L’indice FAO des prix alimentaires a marqué un tournant en février 2026 en enregistrant une hausse de 0,9 %, mettant ainsi fin à une période de repli de cinq mois sur les marchés internationaux. Ce rebond, qui porte l’indice de référence à 125,3 points, est principalement alimenté par le renchérissement du blé et des huiles végétales, deux produits stratégiques pour la sécurité alimentaire de l’Afrique du Nord.
Les pays du Maghreb, structurellement dépendants des marchés mondiaux pour leurs approvisionnements de base, suivent de près cette évolution, même si leurs niveaux d’exposition diffèrent selon les filières.
Tension sur les céréales
Le secteur des céréales a vu ses prix progresser de 1,1 %, une hausse largement tirée par le blé, dont les cours ont bondi de 1,8 % en un mois. Cette tension s’explique par des gelées en Europe et aux États-Unis ainsi que par des perturbations logistiques persistantes dans la région de la mer Noire. Pour l’Algérie, le Maroc et la Tunisie, grands importateurs de blé tendre, cette évolution est particulièrement sensible. Si l’Algérie progresse vers l’autosuffisance en blé dur, la hausse des prix internationaux du blé panifiable demeure un enjeu central pour l’ensemble du Maghreb.
Les huiles végétales en forte hausse
Le segment des huiles végétales a enregistré la progression la plus importante, avec une hausse de 3,3 % qui porte l’indice à son plus haut niveau depuis l’été 2022. L’huile de palme a été stimulée par une baisse saisonnière de la production en Asie du Sud-Est, tandis que les huiles de soja et de colza ont suivi la même trajectoire ascendante.
Dans ce contexte, l’Algérie se distingue par une résilience accrue.

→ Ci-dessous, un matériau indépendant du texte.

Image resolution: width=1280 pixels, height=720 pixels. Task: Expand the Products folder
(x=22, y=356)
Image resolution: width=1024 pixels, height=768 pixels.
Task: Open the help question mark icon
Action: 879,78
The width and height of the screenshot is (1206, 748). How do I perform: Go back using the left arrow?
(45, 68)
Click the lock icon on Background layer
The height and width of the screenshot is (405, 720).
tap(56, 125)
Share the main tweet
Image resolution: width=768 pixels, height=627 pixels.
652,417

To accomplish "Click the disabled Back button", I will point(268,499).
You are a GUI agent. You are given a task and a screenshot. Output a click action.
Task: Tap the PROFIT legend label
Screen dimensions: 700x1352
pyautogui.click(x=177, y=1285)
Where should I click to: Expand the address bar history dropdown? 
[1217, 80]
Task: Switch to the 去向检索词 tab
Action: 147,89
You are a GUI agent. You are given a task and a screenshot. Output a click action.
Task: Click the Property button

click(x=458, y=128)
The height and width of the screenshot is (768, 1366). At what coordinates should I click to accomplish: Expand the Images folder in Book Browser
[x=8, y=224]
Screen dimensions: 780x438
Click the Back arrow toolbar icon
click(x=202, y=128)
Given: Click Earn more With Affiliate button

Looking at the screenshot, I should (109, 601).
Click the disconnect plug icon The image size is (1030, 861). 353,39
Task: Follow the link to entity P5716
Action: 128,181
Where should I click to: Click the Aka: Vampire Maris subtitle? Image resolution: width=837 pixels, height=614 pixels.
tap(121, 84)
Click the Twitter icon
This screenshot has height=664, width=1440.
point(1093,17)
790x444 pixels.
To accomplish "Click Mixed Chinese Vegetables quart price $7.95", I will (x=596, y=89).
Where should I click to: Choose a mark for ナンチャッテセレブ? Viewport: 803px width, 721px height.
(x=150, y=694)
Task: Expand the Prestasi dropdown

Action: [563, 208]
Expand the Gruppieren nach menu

Grâce à la montée en puissance de son industrie de trituration, le pays couvre désormais l’essentiel de ses besoins en huiles raffinées, ce qui réduit son exposition directe aux fluctuations des cours mondiaux. Le Maroc et la Tunisie, qui importent davantage d’huiles prêtes à l’usage, restent en revanche plus vulnérables à cette hausse.
Evolutions contrastées sur d’autres produits
Les autres commodités affichent des dynamiques variées. L’indice de la viande progresse de 0,8 %, porté par des prix ovins à des niveaux records. Le sucre recule de 4,1 % grâce à des perspectives d’offre mondiale abondante, tandis que les produits laitiers diminuent de 1,2 %, une évolution favorable aux pays du Maghreb, gros importateurs de lait en poudre.
L’horizon 2026 reste toutefois marqué par les prévisions de la FAO, qui anticipe une baisse de 3 % de la production mondiale de blé. À cela s’ajoutent les risques d’escalade au Proche-Orient susceptibles d’alourdir les coûts de l’énergie et des engrais, deux composantes essentielles de la production agricole mondiale.